**THE TASK:** Express the rows below as a numbered list, dropping any blank lines and leaving the pictures out of your answer.
[START OF DATA PROVIDED]
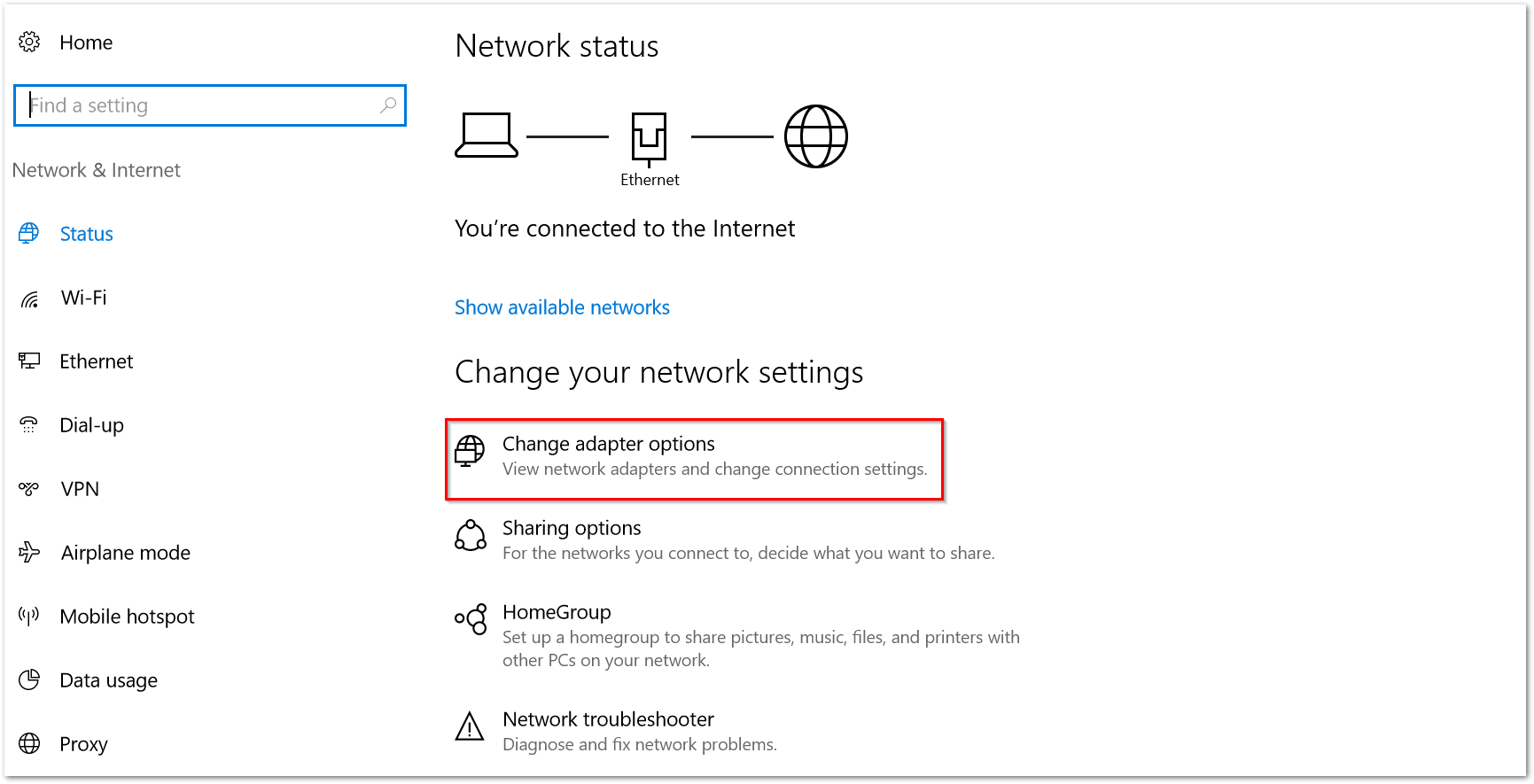Open Change adapter options
This screenshot has height=784, width=1534.
coord(608,444)
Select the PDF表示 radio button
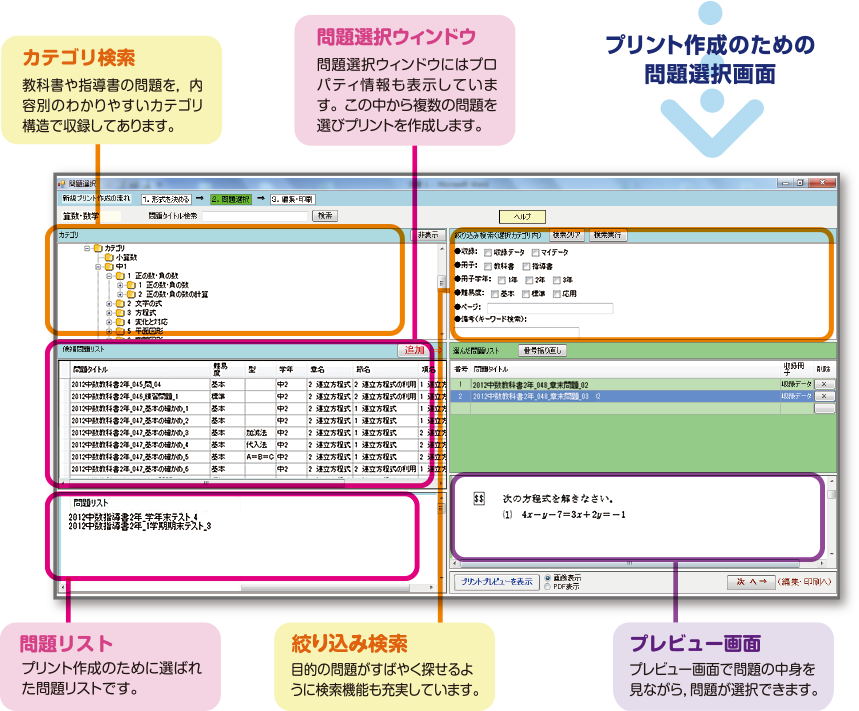The image size is (859, 711). [545, 586]
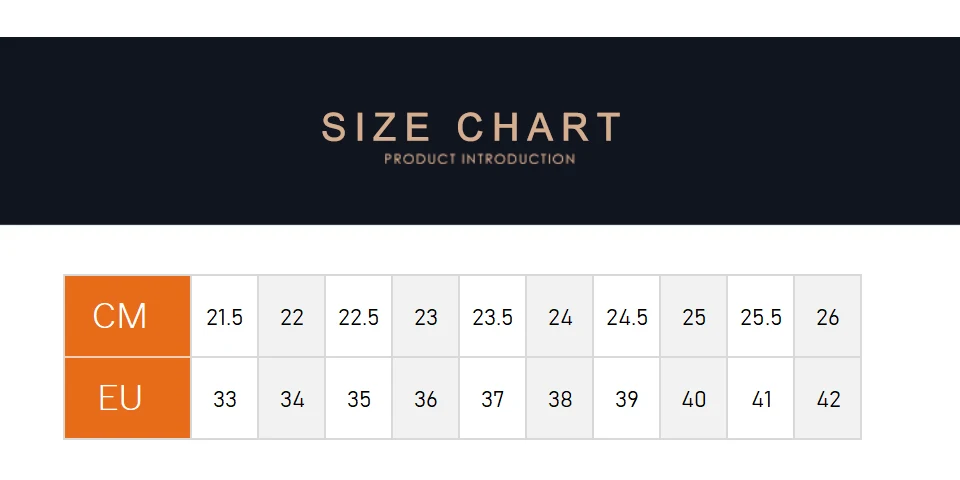
Task: Click EU size 38 cell
Action: coord(560,399)
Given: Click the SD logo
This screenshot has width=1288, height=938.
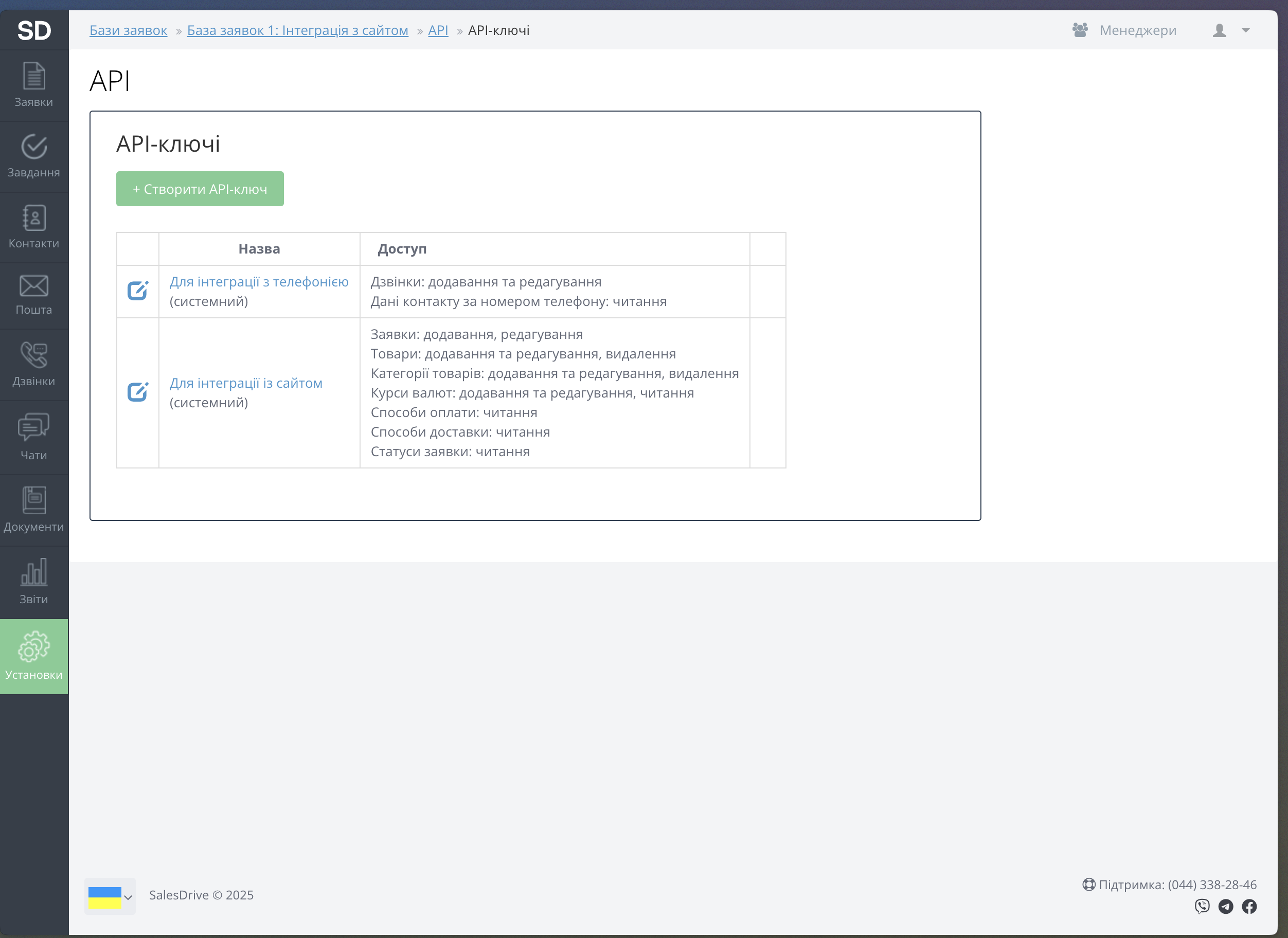Looking at the screenshot, I should (33, 30).
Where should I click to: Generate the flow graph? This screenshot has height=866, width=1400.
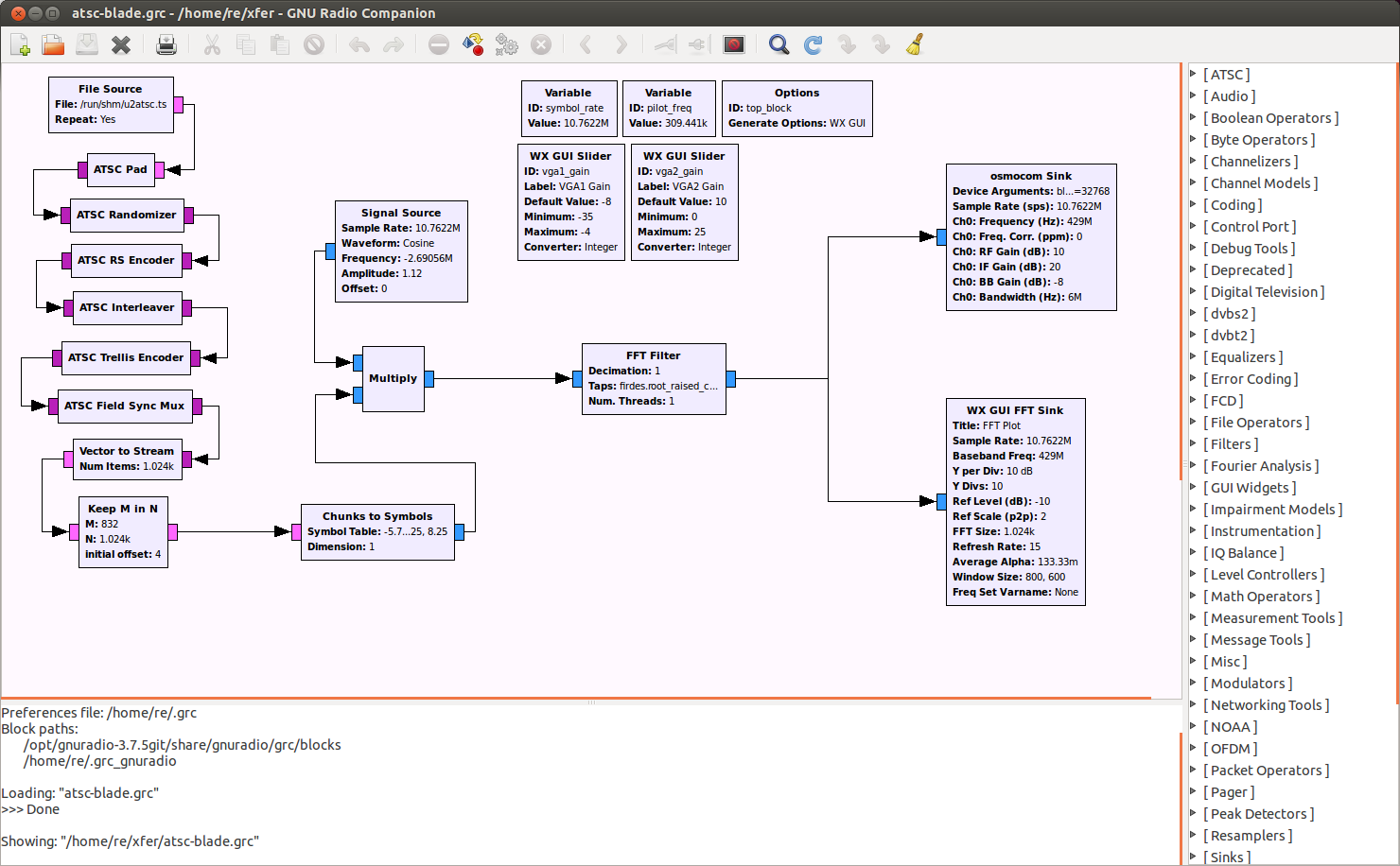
[END OF DATA PROVIDED]
**SOLVED PROBLEM:**
1. Open Change adapter options
2. This screenshot has height=784, width=1534.
3. coord(608,444)
4. Select the PDF表示 radio button
5. The image size is (859, 711). [545, 586]
6. Task: Click EU size 38 cell
7. Action: coord(560,399)
8. Given: Click the SD logo
9. This screenshot has width=1288, height=938.
10. Looking at the screenshot, I should (33, 30).
11. Where should I click to: Generate the flow graph? This screenshot has height=866, width=1400.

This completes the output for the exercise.